# 2 samples T test in case of non-normal distribution

• A
• uzi kiko
In summary, the conversation discusses an experiment where the impedance of a coil was measured while changing an environment parameter and collecting 20 samples for each change. The goal is to compare the different lines of data and determine if there is a significant difference using a T test. However, the distribution of the data is not normal, so the speaker is looking for alternative tests or transformations to use. The conversation also touches on using regression analysis and a test of difference of proportions to analyze the data and determine the minimum blood/brain ratio that the device can measure.

#### uzi kiko

Hi All

I made an experiment where I measured the change of the impedance of a coil when I changed a environment parameter X times.
For each change I collected ~20 samples.
So I have a table with X lines that represent the number the change of the parameter and 20 columns that represent the repeat samples.
Now I would like to compare each line to the others and to find out if there is a significance difference between them.
Naturally I was thinking about T test. Unfortunately the measurement distribution is not normal, although the distribution is symmetric around the mean. ( I run Two-sample Kolmogorov-Smirnov test and found out that the test reject the hypothesis that the my sample arrived from normal distribution). You can find figure of the distribution here:

I know that if I had a higher number of samples I could average the sample groups till I will reach normal distribution and then use a T test, but I would like to avoid the idea to do the experiment again.

Now (Sorry about the long introduction... ) my questions are:
1) Do you know about a transformation that I can apply on my distribution so I will be able to use T test?
2) In case that there is no kind of transformation, which non parametric test would you suggest me to use?

Thanks a lot
Mosh

WWGD
uzi kiko said:
I made an experiment where I measured the change of the impedance of a coil when I changed a environment parameter X times.
For each change I collected ~20 samples.
So I have a table with X lines that represent the number the change of the parameter and 20 columns that represent the repeat samples.
Now I would like to compare each line to the others and to find out if there is a significance difference between them.
This seems an odd way to analyze that sort of data. Presumably your intent in performing the experiment is to test some theory, and your theory includes a mathematical model that you can use to predict the relationship between your environment parameter and your measured impedance. If that is the case, then what parameters of the model do you want to estimate or verify using your data? If not, then why are you doing the experiment?

uzi kiko said:
I changed a environment parameter X times.
For each change I collected ~20 samples.
So I have a table with X lines that represent the number the change of the parameter and 20 columns that represent the repeat samples.
Is the environment parameter a numerical value or a categorical value?

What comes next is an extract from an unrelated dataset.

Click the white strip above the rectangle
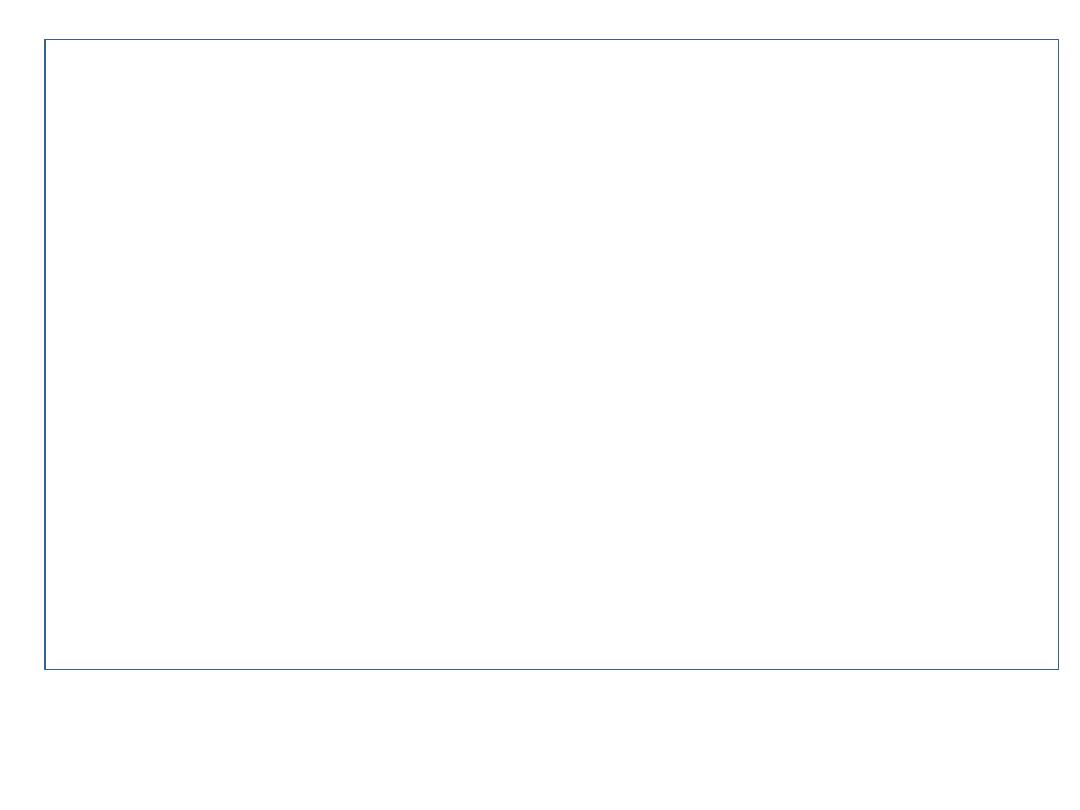The width and height of the screenshot is (1080, 810). click(551, 19)
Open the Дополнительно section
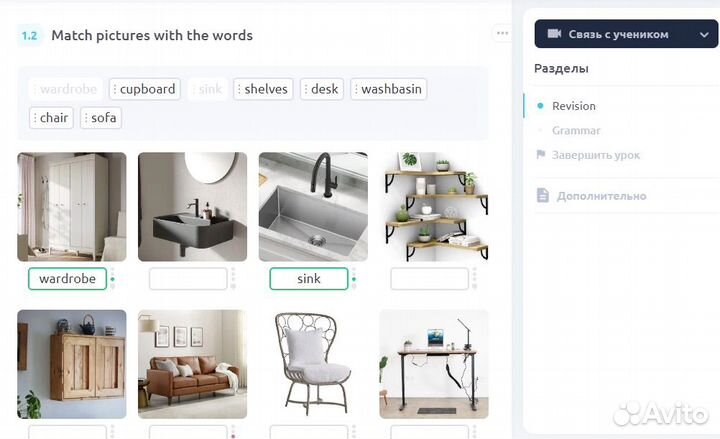Viewport: 720px width, 439px height. pyautogui.click(x=601, y=196)
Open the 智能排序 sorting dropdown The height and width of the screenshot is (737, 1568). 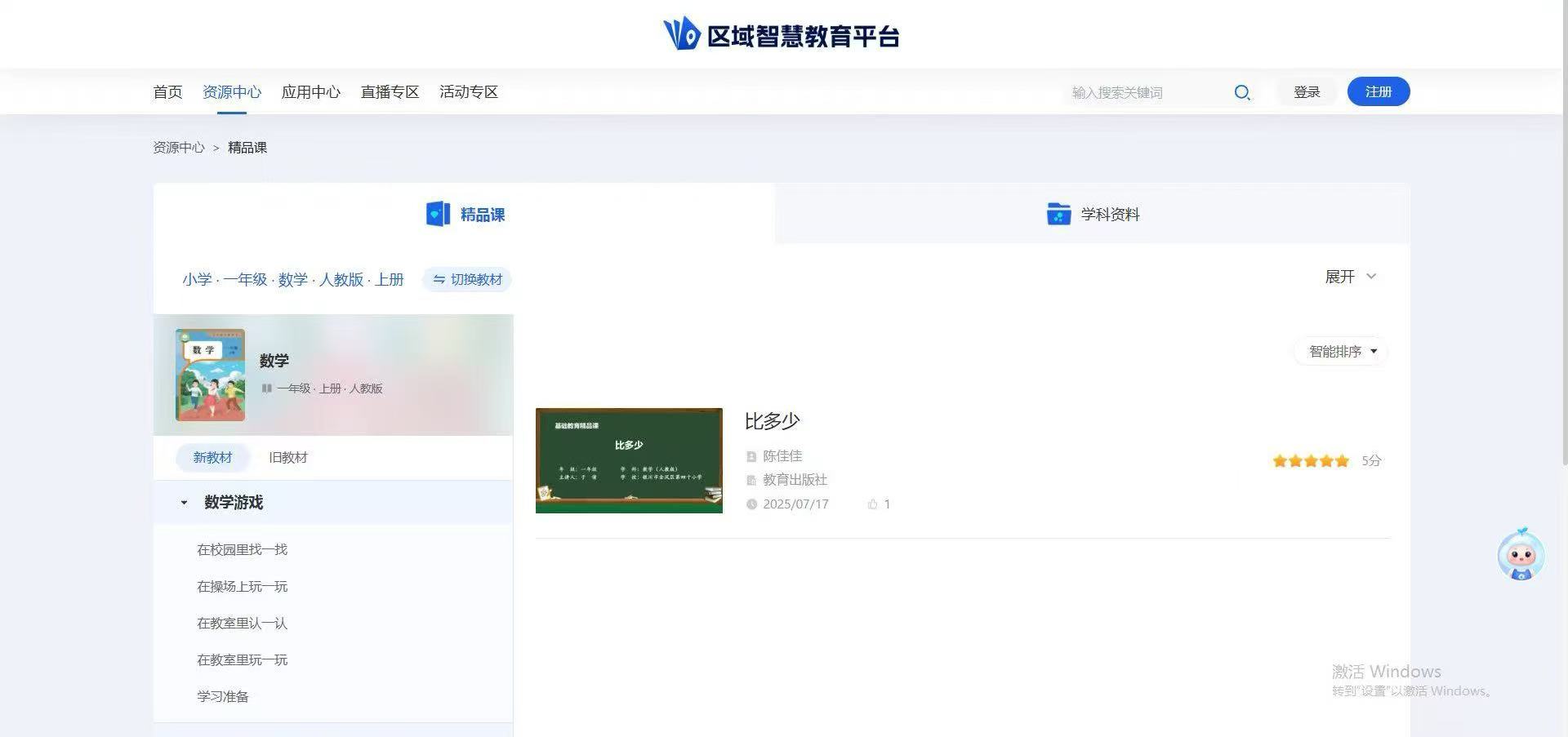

Thanks a lot for your quick responses.

Regarding tnich question:
I am now at the next stage of my research.
(You can find my paper here:
http://journals.plos.org/plosone/article?id=10.1371/journal.pone.0186381)

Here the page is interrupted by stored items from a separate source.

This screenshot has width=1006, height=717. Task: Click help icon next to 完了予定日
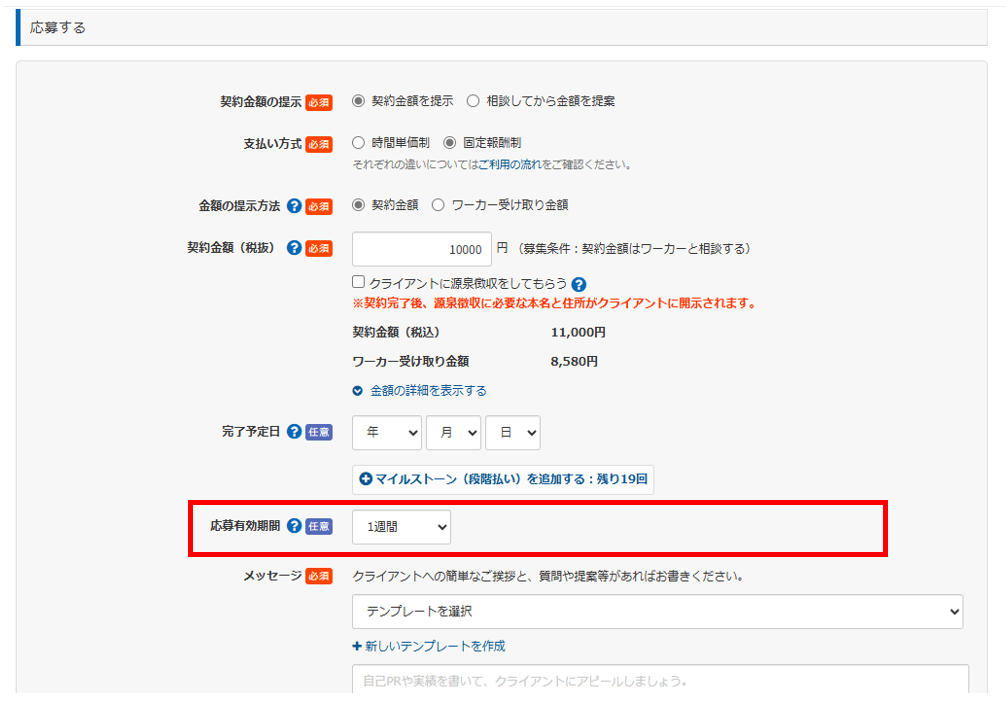pyautogui.click(x=294, y=432)
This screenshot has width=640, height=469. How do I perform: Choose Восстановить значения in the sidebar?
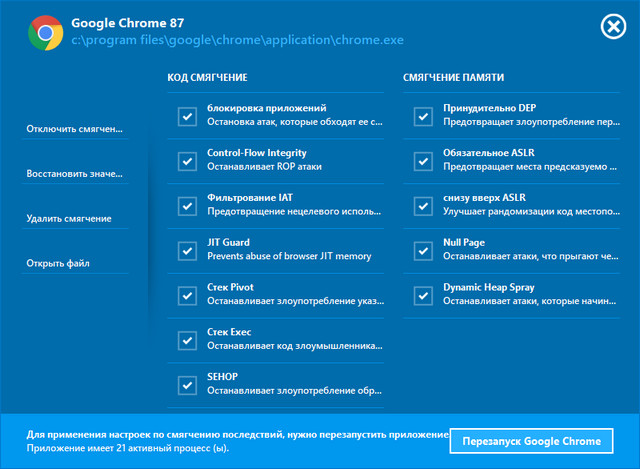coord(76,174)
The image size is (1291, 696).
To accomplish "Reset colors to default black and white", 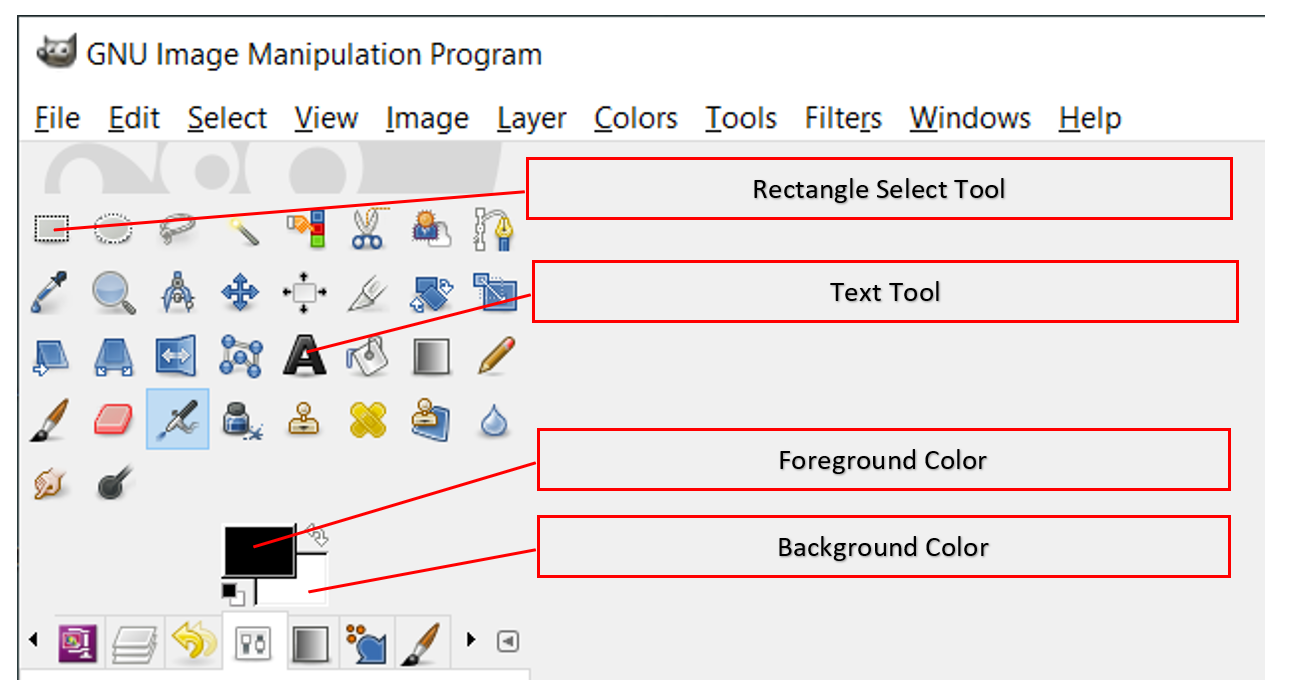I will click(x=232, y=593).
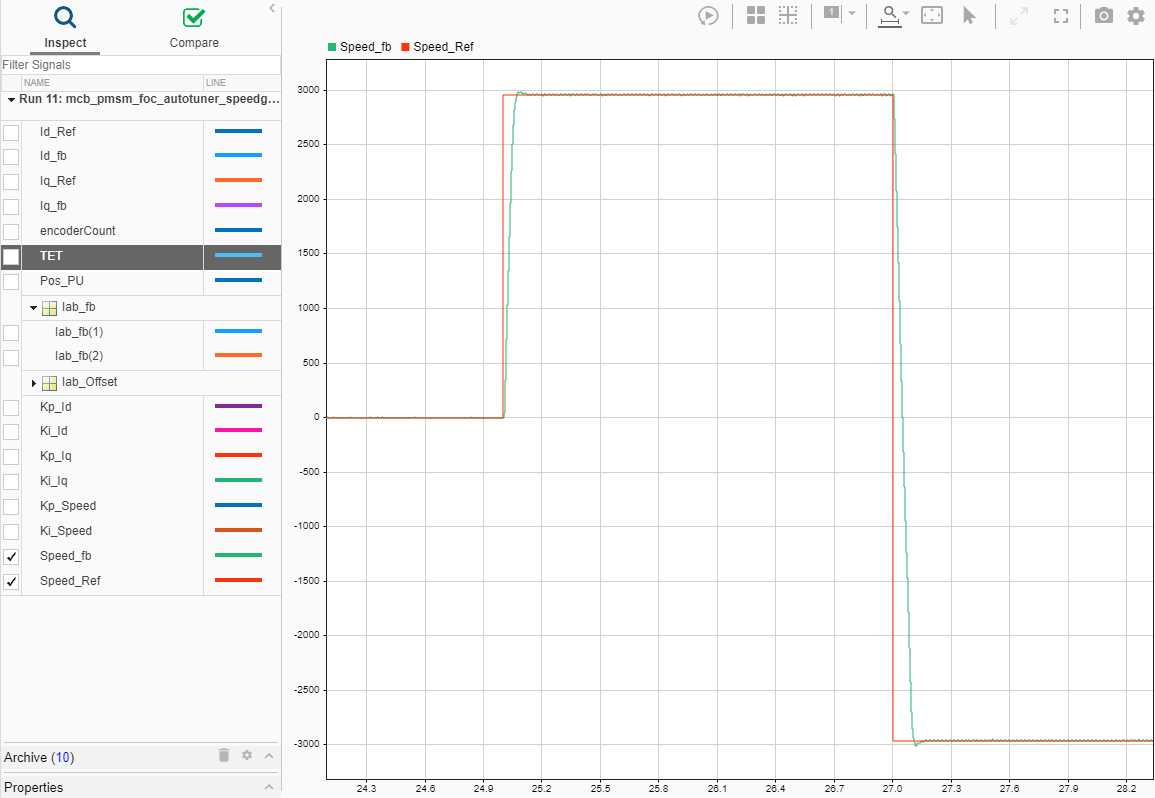Click the Kp_Speed line color swatch
The image size is (1155, 798).
[x=238, y=505]
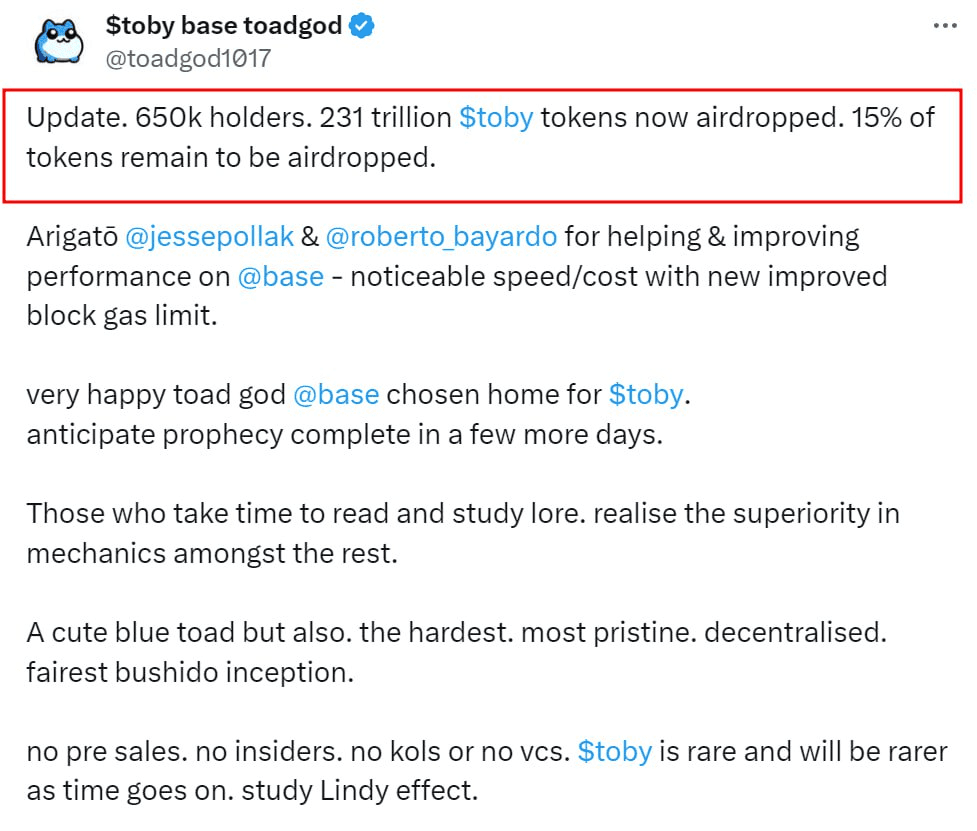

The first stage we indeed made a mathematical model. Now I am at the stage of verifying/identifying of my experiment setup and specifically I would like to understand what is the resolution of my experiment setup.

Regarding Dale question:
My environment parameter is numerical value. (The volume ratio between blood and brain tissue)

uzi kiko said:
My environment parameter is numerical value. (The volume ratio between blood and brain tissue)
Then you want to use a regression approach, not a t test.

Thank you Dale,
I agree that if I want to understand the relation between the impedance and blood/brain ratio I should use regression test.
But the most important parameter that I have to identify is the minimum blood/brain ratio that my device can measure.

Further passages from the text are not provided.